Der katalanische Filmemacher Albert Serra (*1975 in Spanien) ist einer der grossen Visionäre des zeitgenössischen Kinos. Seine kompromisslose, symbolisch aufgeladene Bildsprache setzt mehr auf Stimmung und die Kraft des Visuellen als auf lineares Erzählen. Er verbindet auf humorvolle und ironisierende Art kunst(-historische) Referenzen, ohne dabei in das Genre des Historiendramas zu verfallen. Vielmehr interessieren ihn Überlegungen zu der Gegenwart ikonischer Figuren wie Dracula oder Casanova, die sich in Serras ganz eigenen, originären Bildwelten entfalten. Albert Serra studiert Literatur und Kunstgeschichte an der Universität in Barcelona. 2006 schreibt, realisiert und produziert er seinen ersten langen Film, Honor de cavallería (Hononour of the Knights), gefolgt von Els cant des ocells (Birdsong), 2008, – beide werden für die Quinzaine des Réalisateurs in Cannes ausgewählt.
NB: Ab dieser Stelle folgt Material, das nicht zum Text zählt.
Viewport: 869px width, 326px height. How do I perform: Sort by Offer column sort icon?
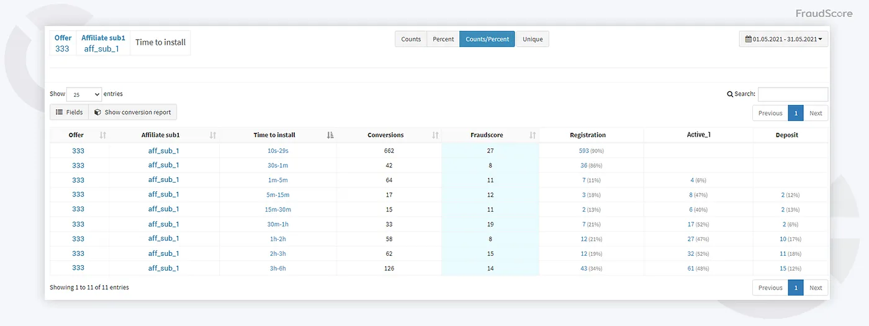tap(103, 135)
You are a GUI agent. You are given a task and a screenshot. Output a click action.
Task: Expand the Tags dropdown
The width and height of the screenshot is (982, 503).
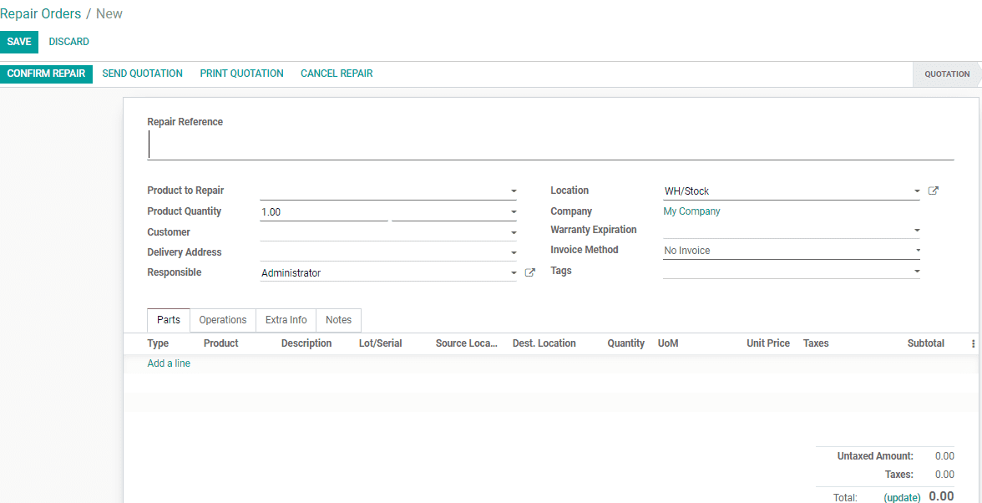click(916, 271)
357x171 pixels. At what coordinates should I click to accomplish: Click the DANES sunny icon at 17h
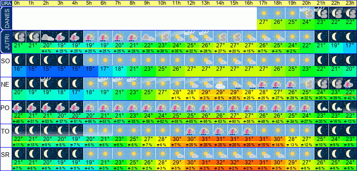point(264,13)
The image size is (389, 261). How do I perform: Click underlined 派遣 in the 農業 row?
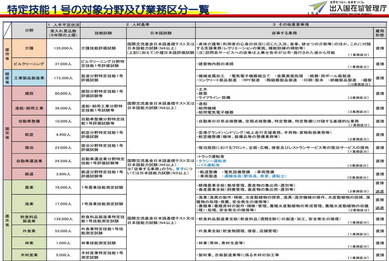tap(379, 191)
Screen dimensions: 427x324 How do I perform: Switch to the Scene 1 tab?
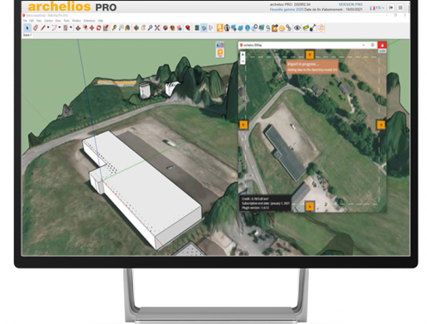(28, 35)
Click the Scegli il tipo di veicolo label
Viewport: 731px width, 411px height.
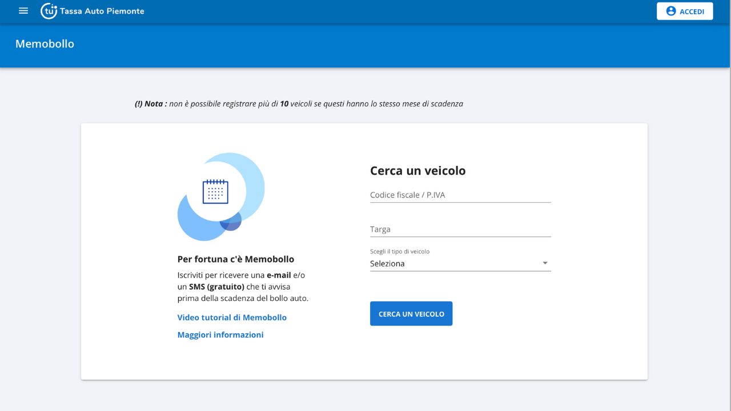pos(400,251)
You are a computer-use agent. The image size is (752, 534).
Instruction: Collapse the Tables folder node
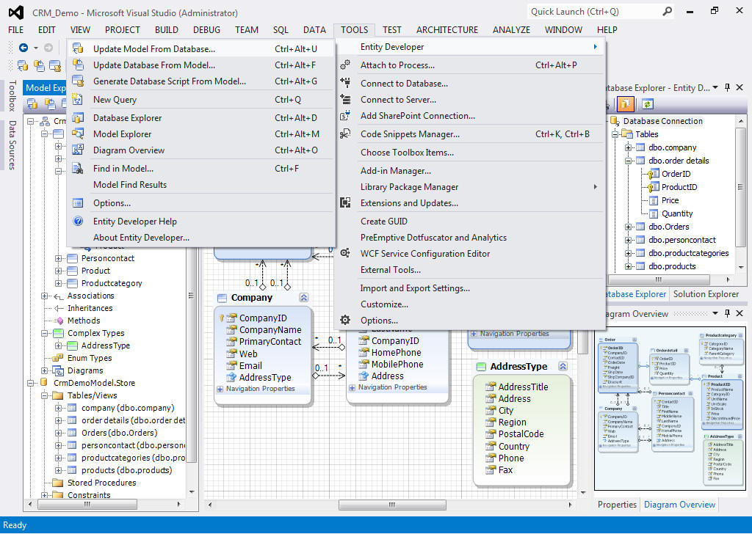coord(615,134)
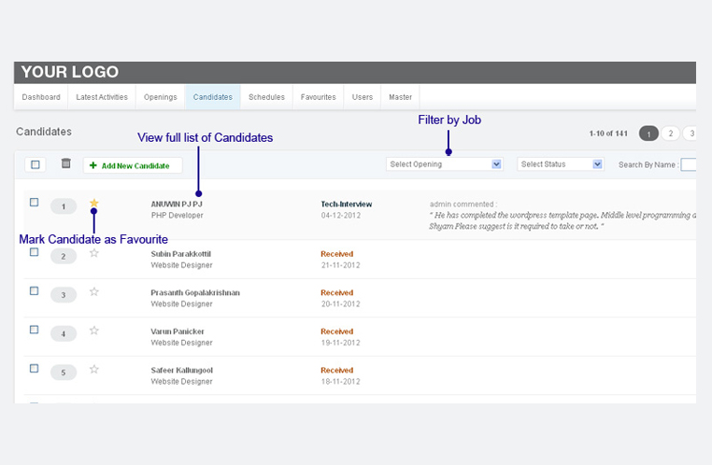Go to page 2 of candidates
The image size is (712, 465).
(671, 134)
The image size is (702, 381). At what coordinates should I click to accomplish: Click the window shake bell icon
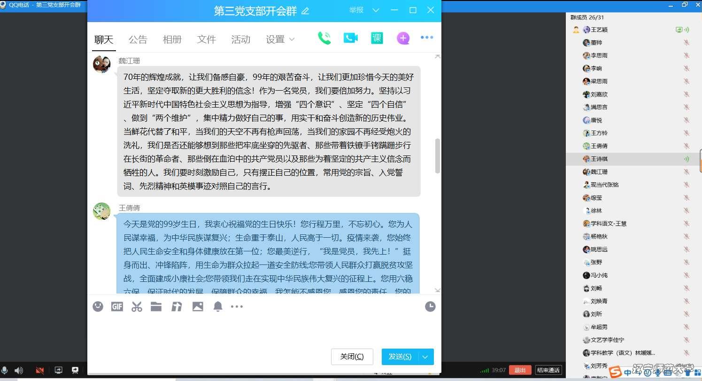(217, 306)
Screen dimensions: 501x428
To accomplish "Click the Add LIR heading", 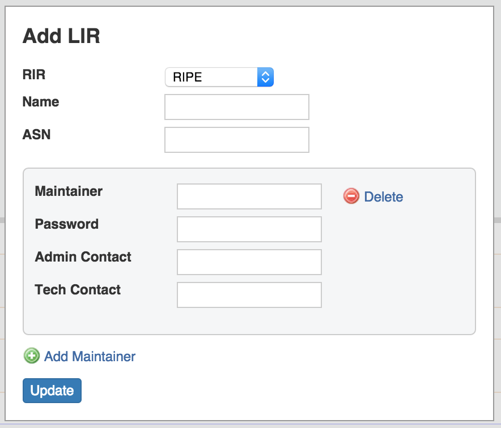I will point(61,36).
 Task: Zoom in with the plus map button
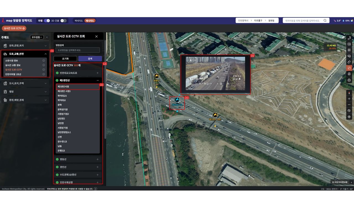[349, 99]
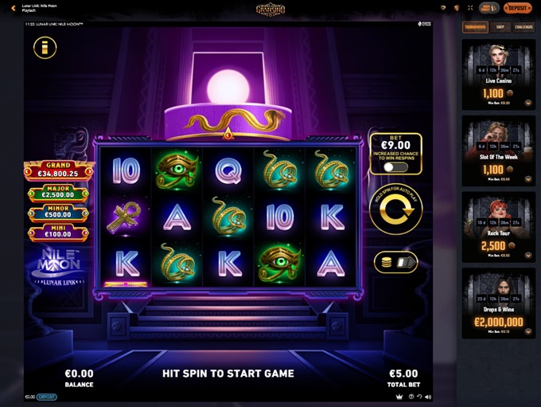The width and height of the screenshot is (541, 407).
Task: Open the game info (i) button
Action: click(x=45, y=48)
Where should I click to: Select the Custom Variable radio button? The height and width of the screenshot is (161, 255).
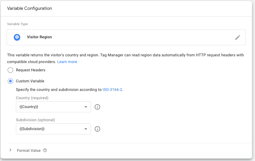[10, 81]
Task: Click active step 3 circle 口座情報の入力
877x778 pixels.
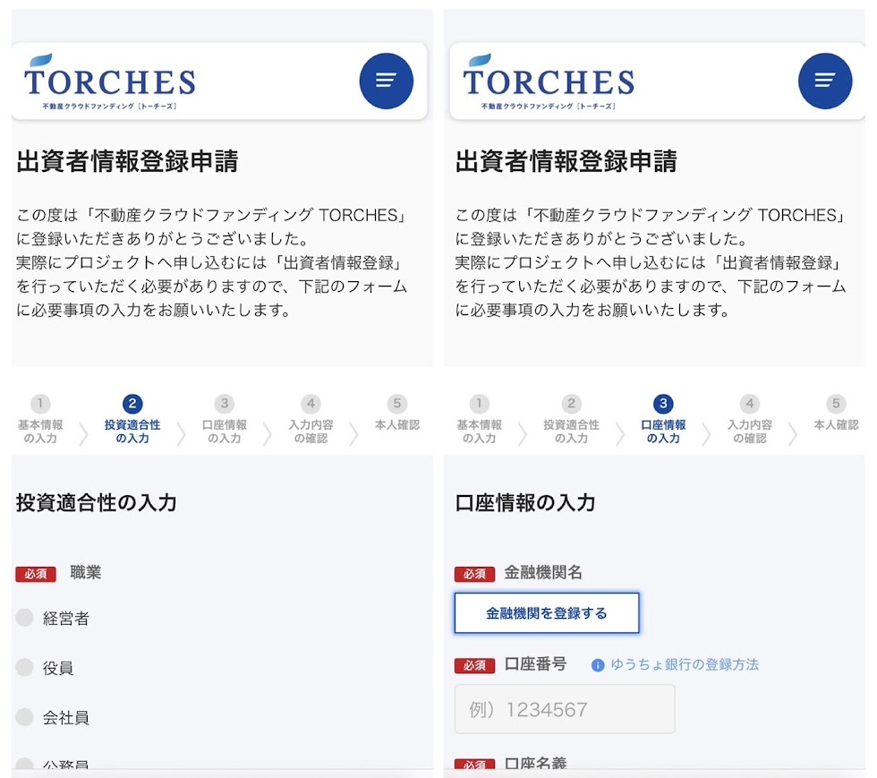Action: 663,404
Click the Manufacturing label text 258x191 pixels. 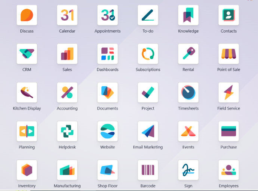point(67,186)
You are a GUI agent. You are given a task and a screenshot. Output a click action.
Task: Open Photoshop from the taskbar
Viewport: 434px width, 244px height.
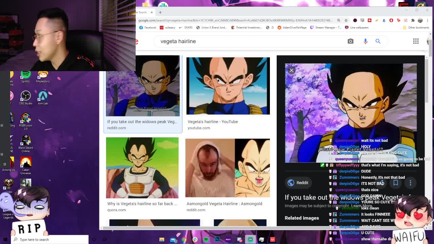click(x=217, y=240)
Für die Ausstellung Correspondencias in Barcelona realisiert er 2010 Els noms de Crist und ein Jahr später El senyor ha fet en mi meravelles. Beide Filme laufen 2011 in Locarno in der Sektion Fuori concorso. Im selben Jahr gehört er zu den 60 Regisseuren, die am Projekt «60 Seconds of Solitude in Year Zero» teilnehmen – einer Reihe einminütiger Kurzfilme zum Thema «Tod des Kinos». Im Jahr 2013 wird sein Film Història del mega mort (Story of my Death) in Locarno mit dem Goldenen Leoparden ausgezeichnet. Auf seinen neuesten Streich La mort de Louis XIV darf man gespannt sein.